*Задача*: Перепишите каждую строку листинга ниже без единого изменения.

==========

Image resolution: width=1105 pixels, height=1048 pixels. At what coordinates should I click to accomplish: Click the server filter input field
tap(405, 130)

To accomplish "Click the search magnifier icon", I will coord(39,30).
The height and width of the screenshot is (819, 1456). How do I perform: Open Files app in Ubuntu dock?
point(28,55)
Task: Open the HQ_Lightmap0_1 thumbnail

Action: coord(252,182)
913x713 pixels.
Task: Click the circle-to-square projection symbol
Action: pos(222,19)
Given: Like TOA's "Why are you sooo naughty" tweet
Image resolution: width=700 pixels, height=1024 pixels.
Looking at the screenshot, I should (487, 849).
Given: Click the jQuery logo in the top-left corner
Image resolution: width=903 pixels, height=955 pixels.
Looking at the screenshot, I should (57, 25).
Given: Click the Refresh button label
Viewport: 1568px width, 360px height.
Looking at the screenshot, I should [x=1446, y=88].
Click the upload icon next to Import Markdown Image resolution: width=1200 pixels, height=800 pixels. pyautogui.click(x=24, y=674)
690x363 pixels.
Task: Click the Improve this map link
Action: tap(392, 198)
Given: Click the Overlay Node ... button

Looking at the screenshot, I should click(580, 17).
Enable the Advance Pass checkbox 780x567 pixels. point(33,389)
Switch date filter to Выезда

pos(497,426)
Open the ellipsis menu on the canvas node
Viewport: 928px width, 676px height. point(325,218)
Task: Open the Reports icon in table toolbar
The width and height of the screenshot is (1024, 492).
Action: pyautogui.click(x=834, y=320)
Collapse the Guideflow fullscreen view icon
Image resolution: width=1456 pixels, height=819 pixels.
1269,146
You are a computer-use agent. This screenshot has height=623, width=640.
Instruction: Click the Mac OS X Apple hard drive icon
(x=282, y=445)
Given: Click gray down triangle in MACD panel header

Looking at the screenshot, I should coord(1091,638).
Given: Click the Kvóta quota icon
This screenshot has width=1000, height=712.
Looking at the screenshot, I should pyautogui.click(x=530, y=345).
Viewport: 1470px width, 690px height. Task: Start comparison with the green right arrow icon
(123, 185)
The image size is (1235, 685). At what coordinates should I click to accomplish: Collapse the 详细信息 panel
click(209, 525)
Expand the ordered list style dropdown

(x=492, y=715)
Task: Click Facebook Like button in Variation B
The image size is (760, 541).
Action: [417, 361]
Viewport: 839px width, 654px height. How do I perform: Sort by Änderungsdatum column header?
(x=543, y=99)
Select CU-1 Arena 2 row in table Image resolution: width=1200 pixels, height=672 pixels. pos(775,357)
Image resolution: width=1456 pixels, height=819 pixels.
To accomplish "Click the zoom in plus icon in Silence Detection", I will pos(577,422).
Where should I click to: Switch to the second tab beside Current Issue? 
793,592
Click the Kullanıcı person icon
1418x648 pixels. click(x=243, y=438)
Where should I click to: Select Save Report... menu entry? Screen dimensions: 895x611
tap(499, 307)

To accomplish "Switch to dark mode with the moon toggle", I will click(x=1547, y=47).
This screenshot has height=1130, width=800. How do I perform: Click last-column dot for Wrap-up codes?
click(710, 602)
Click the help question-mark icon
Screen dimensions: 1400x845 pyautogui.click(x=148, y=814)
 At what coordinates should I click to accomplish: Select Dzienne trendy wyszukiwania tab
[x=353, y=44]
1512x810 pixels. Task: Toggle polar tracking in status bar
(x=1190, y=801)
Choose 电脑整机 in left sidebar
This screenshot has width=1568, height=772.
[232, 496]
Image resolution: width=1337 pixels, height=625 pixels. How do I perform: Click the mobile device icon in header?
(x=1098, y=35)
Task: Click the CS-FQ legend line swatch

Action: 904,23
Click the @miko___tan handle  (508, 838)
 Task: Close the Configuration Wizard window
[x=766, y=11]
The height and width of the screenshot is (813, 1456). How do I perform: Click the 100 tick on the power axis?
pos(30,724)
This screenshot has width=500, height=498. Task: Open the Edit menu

==========

*Ответ к заданию*:
Image resolution: width=1105 pixels, height=1048 pixels. At what coordinates should I click to accomplish: Click the server filter input field
tap(405, 130)

To accomplish "Click the search magnifier icon", I will coord(39,30).
The height and width of the screenshot is (819, 1456). How do I perform: Open Files app in Ubuntu dock?
point(28,55)
Task: Open the HQ_Lightmap0_1 thumbnail

Action: coord(252,182)
913x713 pixels.
Task: Click the circle-to-square projection symbol
Action: pos(222,19)
Given: Like TOA's "Why are you sooo naughty" tweet
Image resolution: width=700 pixels, height=1024 pixels.
Looking at the screenshot, I should (487, 849).
Given: Click the jQuery logo in the top-left corner
Image resolution: width=903 pixels, height=955 pixels.
Looking at the screenshot, I should (57, 25).
Given: Click the Refresh button label
Viewport: 1568px width, 360px height.
Looking at the screenshot, I should [x=1446, y=88].
Click the upload icon next to Import Markdown Image resolution: width=1200 pixels, height=800 pixels. pyautogui.click(x=24, y=674)
690x363 pixels.
Task: Click the Improve this map link
Action: tap(392, 198)
Given: Click the Overlay Node ... button

Looking at the screenshot, I should click(580, 17).
Enable the Advance Pass checkbox 780x567 pixels. point(33,389)
Switch date filter to Выезда

pos(497,426)
Open the ellipsis menu on the canvas node
Viewport: 928px width, 676px height. point(325,218)
Task: Open the Reports icon in table toolbar
The width and height of the screenshot is (1024, 492).
Action: pyautogui.click(x=834, y=320)
Collapse the Guideflow fullscreen view icon
Image resolution: width=1456 pixels, height=819 pixels.
1269,146
You are a computer-use agent. This screenshot has height=623, width=640.
Instruction: Click the Mac OS X Apple hard drive icon
(x=282, y=445)
Given: Click gray down triangle in MACD panel header

Looking at the screenshot, I should coord(1091,638).
Given: Click the Kvóta quota icon
This screenshot has width=1000, height=712.
Looking at the screenshot, I should pyautogui.click(x=530, y=345).
Viewport: 1470px width, 690px height. Task: Start comparison with the green right arrow icon
(123, 185)
The image size is (1235, 685). At what coordinates should I click to accomplish: Collapse the 详细信息 panel
click(209, 525)
Expand the ordered list style dropdown

(x=492, y=715)
Task: Click Facebook Like button in Variation B
The image size is (760, 541).
Action: [417, 361]
Viewport: 839px width, 654px height. How do I perform: Sort by Änderungsdatum column header?
(x=543, y=99)
Select CU-1 Arena 2 row in table Image resolution: width=1200 pixels, height=672 pixels. pos(775,357)
Image resolution: width=1456 pixels, height=819 pixels.
To accomplish "Click the zoom in plus icon in Silence Detection", I will pos(577,422).
Where should I click to: Switch to the second tab beside Current Issue? 
793,592
Click the Kullanıcı person icon
1418x648 pixels. click(x=243, y=438)
Where should I click to: Select Save Report... menu entry? Screen dimensions: 895x611
tap(499, 307)

To accomplish "Switch to dark mode with the moon toggle", I will click(x=1547, y=47).
This screenshot has height=1130, width=800. How do I perform: Click last-column dot for Wrap-up codes?
click(710, 602)
Click the help question-mark icon
Screen dimensions: 1400x845 pyautogui.click(x=148, y=814)
 At what coordinates should I click to accomplish: Select Dzienne trendy wyszukiwania tab
[x=353, y=44]
1512x810 pixels. Task: Toggle polar tracking in status bar
(x=1190, y=801)
Choose 电脑整机 in left sidebar
This screenshot has width=1568, height=772.
[232, 496]
Image resolution: width=1337 pixels, height=625 pixels. How do I perform: Click the mobile device icon in header?
(x=1098, y=35)
Task: Click the CS-FQ legend line swatch

Action: 904,23
Click the @miko___tan handle  (508, 838)
 Task: Close the Configuration Wizard window
[x=766, y=11]
The height and width of the screenshot is (813, 1456). How do I perform: Click the 100 tick on the power axis?
pos(30,724)
This screenshot has width=500, height=498. Task: Open the Edit menu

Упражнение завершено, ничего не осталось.